**Your goal**
Among the entries that follow, find the lines containing the string "search" and copy them.

Data shown START

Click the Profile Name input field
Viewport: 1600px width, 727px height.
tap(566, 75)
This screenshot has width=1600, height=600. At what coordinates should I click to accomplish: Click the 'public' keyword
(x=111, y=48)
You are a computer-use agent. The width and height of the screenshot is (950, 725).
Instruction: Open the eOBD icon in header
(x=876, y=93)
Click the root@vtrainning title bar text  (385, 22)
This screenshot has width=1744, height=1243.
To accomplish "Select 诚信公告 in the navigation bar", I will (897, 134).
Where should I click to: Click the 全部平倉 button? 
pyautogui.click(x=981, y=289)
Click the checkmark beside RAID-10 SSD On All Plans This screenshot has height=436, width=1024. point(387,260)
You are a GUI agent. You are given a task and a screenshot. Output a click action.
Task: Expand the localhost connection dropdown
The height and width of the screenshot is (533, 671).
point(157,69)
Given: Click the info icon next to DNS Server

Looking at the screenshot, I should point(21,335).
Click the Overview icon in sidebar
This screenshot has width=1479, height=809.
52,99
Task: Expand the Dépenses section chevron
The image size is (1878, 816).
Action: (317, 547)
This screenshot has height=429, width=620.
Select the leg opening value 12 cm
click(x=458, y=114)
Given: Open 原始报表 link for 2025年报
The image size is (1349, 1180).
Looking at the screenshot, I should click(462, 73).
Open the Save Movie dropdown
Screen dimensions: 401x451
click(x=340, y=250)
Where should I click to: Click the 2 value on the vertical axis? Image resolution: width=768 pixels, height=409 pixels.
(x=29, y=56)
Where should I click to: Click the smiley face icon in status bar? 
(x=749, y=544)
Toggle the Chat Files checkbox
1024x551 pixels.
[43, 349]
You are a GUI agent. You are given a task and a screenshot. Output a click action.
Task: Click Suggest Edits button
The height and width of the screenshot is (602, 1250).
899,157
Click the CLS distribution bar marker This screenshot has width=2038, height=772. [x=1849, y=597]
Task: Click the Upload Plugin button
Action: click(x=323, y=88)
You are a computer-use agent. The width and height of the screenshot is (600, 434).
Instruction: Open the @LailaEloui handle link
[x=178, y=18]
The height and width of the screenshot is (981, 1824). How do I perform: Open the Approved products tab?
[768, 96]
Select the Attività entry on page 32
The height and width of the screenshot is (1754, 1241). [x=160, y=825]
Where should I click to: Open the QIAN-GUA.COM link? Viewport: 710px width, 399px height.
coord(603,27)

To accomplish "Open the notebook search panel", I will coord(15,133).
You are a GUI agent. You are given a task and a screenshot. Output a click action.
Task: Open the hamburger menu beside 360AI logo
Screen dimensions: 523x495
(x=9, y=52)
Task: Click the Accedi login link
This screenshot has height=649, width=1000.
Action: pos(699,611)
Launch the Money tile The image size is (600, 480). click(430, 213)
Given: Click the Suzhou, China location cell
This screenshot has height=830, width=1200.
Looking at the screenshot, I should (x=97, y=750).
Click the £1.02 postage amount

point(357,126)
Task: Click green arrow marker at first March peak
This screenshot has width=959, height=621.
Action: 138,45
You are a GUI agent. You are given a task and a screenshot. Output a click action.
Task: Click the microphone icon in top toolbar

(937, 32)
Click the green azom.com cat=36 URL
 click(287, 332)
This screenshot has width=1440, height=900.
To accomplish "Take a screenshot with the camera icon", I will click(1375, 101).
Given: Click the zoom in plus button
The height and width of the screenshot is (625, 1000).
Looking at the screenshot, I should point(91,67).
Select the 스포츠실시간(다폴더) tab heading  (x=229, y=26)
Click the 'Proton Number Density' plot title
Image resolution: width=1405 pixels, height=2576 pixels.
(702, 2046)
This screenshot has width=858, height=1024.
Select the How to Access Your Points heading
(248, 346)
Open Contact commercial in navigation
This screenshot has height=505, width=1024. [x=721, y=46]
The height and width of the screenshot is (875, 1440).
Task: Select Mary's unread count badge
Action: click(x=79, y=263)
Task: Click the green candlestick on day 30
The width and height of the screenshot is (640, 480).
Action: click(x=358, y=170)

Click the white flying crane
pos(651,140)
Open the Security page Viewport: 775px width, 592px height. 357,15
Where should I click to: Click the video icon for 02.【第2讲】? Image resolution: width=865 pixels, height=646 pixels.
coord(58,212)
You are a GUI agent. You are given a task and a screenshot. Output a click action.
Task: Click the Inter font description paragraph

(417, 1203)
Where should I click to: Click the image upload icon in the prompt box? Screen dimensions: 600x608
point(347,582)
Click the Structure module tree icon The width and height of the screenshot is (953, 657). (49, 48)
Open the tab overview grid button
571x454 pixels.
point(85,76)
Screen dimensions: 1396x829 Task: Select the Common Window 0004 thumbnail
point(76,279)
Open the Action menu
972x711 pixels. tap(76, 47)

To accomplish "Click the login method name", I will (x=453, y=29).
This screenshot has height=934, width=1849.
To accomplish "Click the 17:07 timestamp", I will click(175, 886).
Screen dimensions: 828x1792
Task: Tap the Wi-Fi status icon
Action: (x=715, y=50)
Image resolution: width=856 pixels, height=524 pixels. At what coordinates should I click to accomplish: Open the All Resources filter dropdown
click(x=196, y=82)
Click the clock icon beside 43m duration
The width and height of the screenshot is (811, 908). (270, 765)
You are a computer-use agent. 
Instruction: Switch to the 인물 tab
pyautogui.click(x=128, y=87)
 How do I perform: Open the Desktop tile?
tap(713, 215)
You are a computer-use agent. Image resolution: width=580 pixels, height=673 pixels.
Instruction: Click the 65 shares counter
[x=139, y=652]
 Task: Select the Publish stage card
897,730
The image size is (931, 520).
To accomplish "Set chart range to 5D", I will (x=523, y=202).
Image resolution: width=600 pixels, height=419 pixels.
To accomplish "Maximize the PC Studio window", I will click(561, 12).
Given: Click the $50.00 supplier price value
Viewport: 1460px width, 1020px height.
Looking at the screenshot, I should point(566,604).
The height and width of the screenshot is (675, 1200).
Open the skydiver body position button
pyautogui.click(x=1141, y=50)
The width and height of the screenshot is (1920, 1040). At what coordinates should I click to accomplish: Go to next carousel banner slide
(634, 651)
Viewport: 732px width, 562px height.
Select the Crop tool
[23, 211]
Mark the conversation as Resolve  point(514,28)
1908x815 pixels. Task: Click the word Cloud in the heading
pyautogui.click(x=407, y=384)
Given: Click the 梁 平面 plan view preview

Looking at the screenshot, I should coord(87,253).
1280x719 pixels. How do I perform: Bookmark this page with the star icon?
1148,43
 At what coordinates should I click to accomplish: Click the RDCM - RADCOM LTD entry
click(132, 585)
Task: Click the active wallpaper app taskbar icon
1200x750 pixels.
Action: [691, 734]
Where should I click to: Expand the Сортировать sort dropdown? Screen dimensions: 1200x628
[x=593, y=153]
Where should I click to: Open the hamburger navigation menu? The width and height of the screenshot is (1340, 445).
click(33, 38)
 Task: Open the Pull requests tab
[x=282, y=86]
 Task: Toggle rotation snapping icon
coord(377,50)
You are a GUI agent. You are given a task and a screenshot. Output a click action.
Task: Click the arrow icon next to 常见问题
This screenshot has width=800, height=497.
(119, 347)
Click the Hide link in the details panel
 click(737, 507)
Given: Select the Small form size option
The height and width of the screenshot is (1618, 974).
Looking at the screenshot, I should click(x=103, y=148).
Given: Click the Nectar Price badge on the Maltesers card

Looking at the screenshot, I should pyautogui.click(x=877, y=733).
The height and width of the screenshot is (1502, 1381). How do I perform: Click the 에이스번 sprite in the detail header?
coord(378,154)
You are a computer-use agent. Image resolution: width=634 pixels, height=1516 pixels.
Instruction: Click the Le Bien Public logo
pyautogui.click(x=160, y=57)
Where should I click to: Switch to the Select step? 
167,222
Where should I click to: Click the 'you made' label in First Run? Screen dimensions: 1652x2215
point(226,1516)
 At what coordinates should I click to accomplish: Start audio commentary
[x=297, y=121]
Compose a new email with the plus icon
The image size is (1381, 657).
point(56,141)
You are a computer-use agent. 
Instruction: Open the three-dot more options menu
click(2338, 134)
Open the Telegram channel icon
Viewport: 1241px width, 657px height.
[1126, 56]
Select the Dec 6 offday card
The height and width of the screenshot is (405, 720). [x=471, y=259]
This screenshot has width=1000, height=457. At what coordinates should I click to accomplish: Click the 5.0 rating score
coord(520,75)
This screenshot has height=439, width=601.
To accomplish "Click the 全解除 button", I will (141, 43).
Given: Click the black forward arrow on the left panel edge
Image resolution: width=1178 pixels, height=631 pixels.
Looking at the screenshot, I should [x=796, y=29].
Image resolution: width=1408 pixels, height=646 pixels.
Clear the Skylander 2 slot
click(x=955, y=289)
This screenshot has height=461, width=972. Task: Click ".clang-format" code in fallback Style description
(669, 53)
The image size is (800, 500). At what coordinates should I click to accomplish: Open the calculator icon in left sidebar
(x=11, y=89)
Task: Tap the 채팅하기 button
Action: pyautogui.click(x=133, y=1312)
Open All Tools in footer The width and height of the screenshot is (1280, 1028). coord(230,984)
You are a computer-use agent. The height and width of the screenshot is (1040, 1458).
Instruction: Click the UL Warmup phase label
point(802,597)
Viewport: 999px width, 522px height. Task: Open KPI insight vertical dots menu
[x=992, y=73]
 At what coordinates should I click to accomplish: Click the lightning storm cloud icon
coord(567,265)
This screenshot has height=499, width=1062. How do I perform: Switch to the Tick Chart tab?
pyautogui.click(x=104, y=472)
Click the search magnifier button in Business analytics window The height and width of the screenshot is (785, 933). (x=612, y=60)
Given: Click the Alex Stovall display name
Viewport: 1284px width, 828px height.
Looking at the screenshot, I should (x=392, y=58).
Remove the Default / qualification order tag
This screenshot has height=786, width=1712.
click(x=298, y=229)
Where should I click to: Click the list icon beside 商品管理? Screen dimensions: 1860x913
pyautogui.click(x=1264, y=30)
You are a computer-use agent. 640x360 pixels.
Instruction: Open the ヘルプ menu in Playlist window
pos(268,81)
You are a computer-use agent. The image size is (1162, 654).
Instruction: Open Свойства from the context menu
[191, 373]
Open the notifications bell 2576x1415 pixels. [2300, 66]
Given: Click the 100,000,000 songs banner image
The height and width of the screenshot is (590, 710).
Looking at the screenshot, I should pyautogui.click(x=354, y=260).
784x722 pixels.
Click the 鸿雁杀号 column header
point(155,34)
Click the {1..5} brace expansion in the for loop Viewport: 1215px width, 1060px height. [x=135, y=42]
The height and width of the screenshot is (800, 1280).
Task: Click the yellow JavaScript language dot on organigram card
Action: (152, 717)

Data shown END

**Task result**
To accomplish "Open the notebook search panel", I will coord(15,133).
Click the search magnifier button in Business analytics window The height and width of the screenshot is (785, 933). (x=612, y=60)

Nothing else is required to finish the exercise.